1. Do product managers create a product?
One could argue that other than actually building the product, a product manager is responsible for pretty much everything else. The product manager doesn’t develop the product - that’s the responsibility of the product development team.
A product manager’s responsibility starts with understanding the customer, who they are, what their needs and pain points are. Next, the product manager articulates these needs to the research, design and development teams so that they can arrive at the right product that addresses those needs and pain points.
But the job doesn’t end with getting the product built. The product manager must further align the marketing, sales and customer success teams to ensure that they understand the functionalities and limitations correctly as they communicate with the customer.
To sum it up, a product manager ensures that the company builds the right product and the product right, by:
✔ identifying the customer’s needs and problems
✔ liaising with all the stakeholders from across the company
✔ ensuring that the product meets the customer’s requirements and business objectives
2. Does a product manager do the same work as a project manager?
Not really, although some of their responsibilities may overlap.
A project manager is in charge of a single project and drives project success, breaks down initiatives into tasks, plans timelines, allocates resources, monitors progress and communicates the progress to all stakeholders.
A product manager is responsible for a single product, starting from its discovery or changes in an existing product. This involves researching the customer and the competition, setting a vision for the product, communicating this vision to all the stakeholders, developing a strategic plan, and creating and maintaining a product roadmap.
The role of the project manager is a tactical one, while the product manager plays a strategic role. However, since both the roles involve a certain degree of seeing through tasks and problem solving, a product manager sometimes works as a project manager and vice versa.

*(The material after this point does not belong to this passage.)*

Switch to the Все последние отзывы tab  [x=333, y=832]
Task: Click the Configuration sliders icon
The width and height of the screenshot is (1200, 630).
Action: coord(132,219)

3. What skills should a product manager have?
A product manager must have an innate ability to solve problems. Not Maths problems, but real-life challenges that call for thinking out-of-the-box. Only then will they be able to understand exactly how the product can meet the customer’s needs.
Other than this ability, a product manager is also expected to have a certain degree of technical skills (depending on the domain of the product) and soft skills.
Generally, it is preferred for a product manager to have:
- A technical background (although this is not mandatory)
- Understanding of business (through experience or degree)
- Knowledge of domain and competition
- Organisation skills to manage both high-level product information and details of the features
- Listening and communication skills to understand information from various sources, articulate complex ideas, negotiate with stakeholders, etc.
As the product manager has to work closely with multiple teams, they must have a basic understanding of the roles, responsibilities and challenges of each of these teams and ensure that the product roadmap is followed. It’s this prerequisite that makes the product manager a jack of all trades.
4. Can I become a product manager as a fresher?
It’s clear that a product manager plays a key role in driving product, and subsequently, business success. That’s why most companies prefer a product manager with a few years of experience under their belt. Because of this, it can be challenging for freshers to start a career in product management. Moreover, most colleges and universities do not offer product management as a specialised discipline.
However, as start-ups are mushrooming everywhere, the need for capable product managers is also rising. Even veteran companies like Google and Microsoft keep an eye out for promising individuals who can join as entry-level or Associate Product Managers.
As long as you can demonstrate domain knowledge, communication skills, innovative thinking and problem solving, you should be able to join a company without prior experience. Of course, it helps if you can showcase an understanding of product roadmaps, product lifecycle, go-to-market strategy and other product management related concepts. The best way to do so is by acquiring a specialised certification in product management.
5. What is the salary range of product managers in India?
A great, holistic customer experience today needs the active involvement of product managers. After all, a product manager must know the ins and outs of everything concerning a product. This is why companies are willing to offer product managers a promising package.
In India, a product manager can start from earning Rs. 5 lakhs and even earn up to Rs. 35 lakhs after a few years of experience. The average salary of a product manager in India is around Rs. 15 lakhs.
The career path of a good product manager is quite fruitful. Product managers in India, upon gaining sufficient experience, can secure high paying jobs outside. Alternatively, they go on to build their own companies. Besides the monetary benefits, a typical day in the life of a product manager involves applying creativity, being curious and constant learning, all of which can be ultimately soul-satisfying for the right candidate.